§ Source extract
-------------------------

Back at the dock, I realized my jeans were soaked form the knees down. We took the elevator back up to street level and decided to take advantage of the people mover bus back to Table Rock and the bikes. We skipped the Gorge boardwalk because it was further downstream and we were running late.
My plan had been to ride with the others all the way up the Parkway to Niagara-on-the-Lake stopping at the Spanish Aerocar over the Whirlpool and visiting Brock's Monument to show them where we repelled their invading force during the War of 1812. Unfortunately, I also wanted to get back to Sudbury tonight before it got too dark and, since it was 3:00 PM and I had over 300 miles to go, the plans were scrubbed.
We said our goodbyes after a dozen days of traveling together and hit the road at 3:10 sharp. The others would cross back to the US and planned to make it to Rochester, New York for the night. It was strange to ride through traffic without having to keep an eye out to see where the rest of the group was.
We fueled in St Catherines and then hauled along the Queen Elizabeth Way in moderate traffic. Near Hamilton, the opposing Niagara bound QEW was pretty well at a dead stop as the lemmings tried to escape the Greater Toronto Area on a Friday afternoon. Google Maps seems to think that you can't go from the QEW to the 407 Express Toll Route in Burlington but the ramp is there. We got up on the pay road and made good time until we got to the 400 northbound. Then we joined the lemmings.

-------------------------

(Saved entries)

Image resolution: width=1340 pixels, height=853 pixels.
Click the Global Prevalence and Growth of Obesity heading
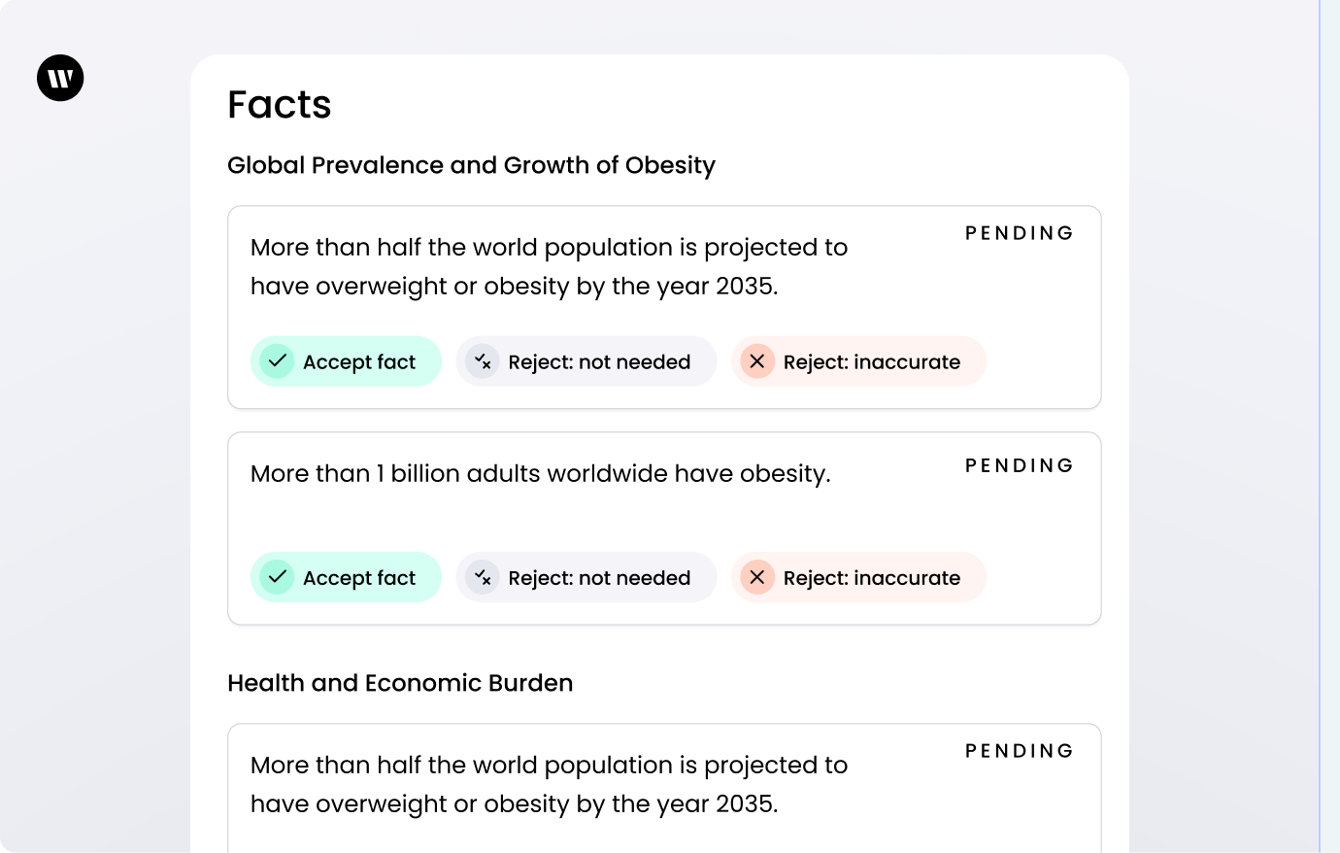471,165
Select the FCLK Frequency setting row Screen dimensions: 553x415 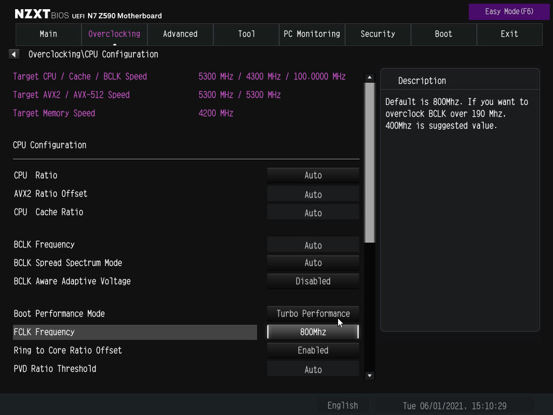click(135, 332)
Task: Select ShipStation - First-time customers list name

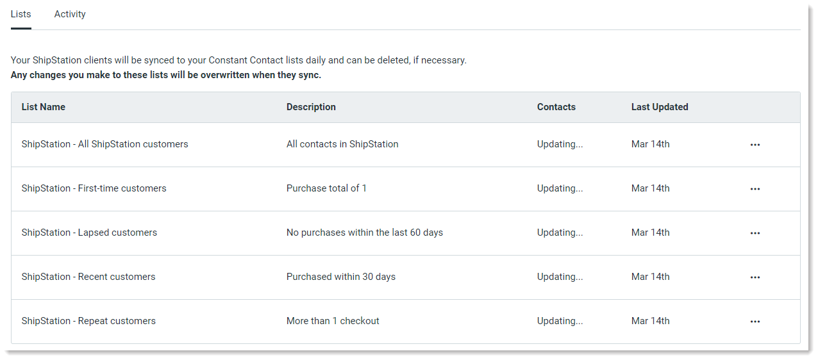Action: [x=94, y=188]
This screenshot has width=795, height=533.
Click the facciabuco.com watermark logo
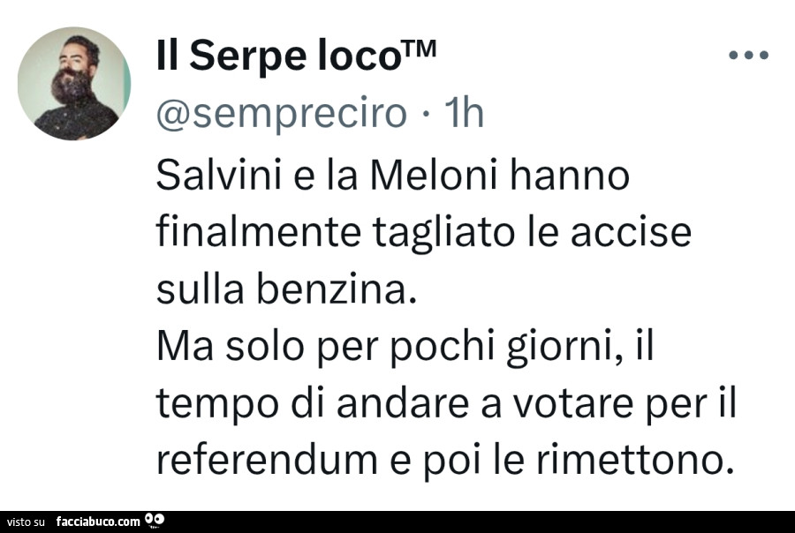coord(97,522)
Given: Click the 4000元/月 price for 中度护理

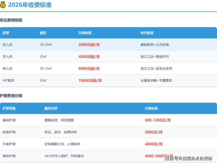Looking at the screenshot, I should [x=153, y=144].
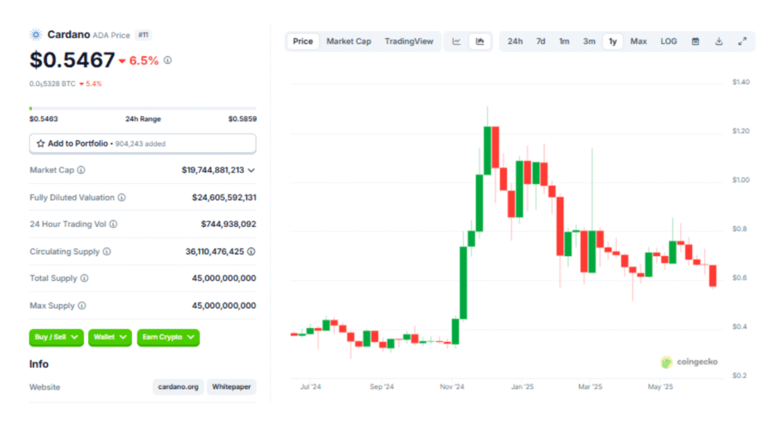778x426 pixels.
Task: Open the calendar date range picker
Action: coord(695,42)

-------------------------

§ Problems to work on
1 - List every road or highway named in the Niagara-to-Sudbury ride account.
2 - Carry the Niagara-to-Sudbury ride account forward from its last sentence.

§ Answers to each task
1 -
the Parkway
the Queen Elizabeth Way (QEW)
the 407 Express Toll Route
the 400

2 -
Traffic was gridlocked on the 400 as it shrank from eight lanes northbound to three within several miles. I should have caught the collector lanes because they moved fastest. The rightmost of the express lanes crawled a little faster than the left ones, a phenomenon that made no sense to me whatsoever since the 'fast' lanes should have the least impediments. In any case, we crawled to the service centre at King and stopped for a quick coffee to go.
North of the service centre, things started to move but ground to a halt ever time we reached another exchange. True to my new observation, the right lanes moved the fastest most of the time but I was aggressive in switching to whichever one as progressing best. It is easier to do this on a bike which can slip into small gaps and would be virtually impossible with more than one. On the other hand, if this was California, I would have been long gone after splitting lanes.
Sandy took lots of pictures of white weeds along the roadside. There are reports out of Sudbury that giant hogweed, an invasive, noxious and dangerous weed, has been found in town and she wondered if any of the white flowers we saw were the same thing. I personally think these are way too short.
North of Barrie, traffic thinned out quite a bit as most of the GTA escapees headed up Highway 11 to cottage country. I set the cruise at 19 over and found most of the vehicles going by me. We stopped at Waubaushene for our last bit of fuel, a protein bar and a 5 Hour Energy shot. Then we stopped again at Pointe Au Baril for a comfort stop for Sandy. It was cooling and the shadows were getting longer so I kept the pace down as I watched for moose, deer and bear. None were seen.
We reached the Greater Sudbury city limits at 9:02 and were in our driveway by 9:25. Not a bad run. I got a note from Ron that said they reached Rochester by 8:30 after a long holdup on the bridge to the USA and a rough ride along the road bordering Lake Ontario.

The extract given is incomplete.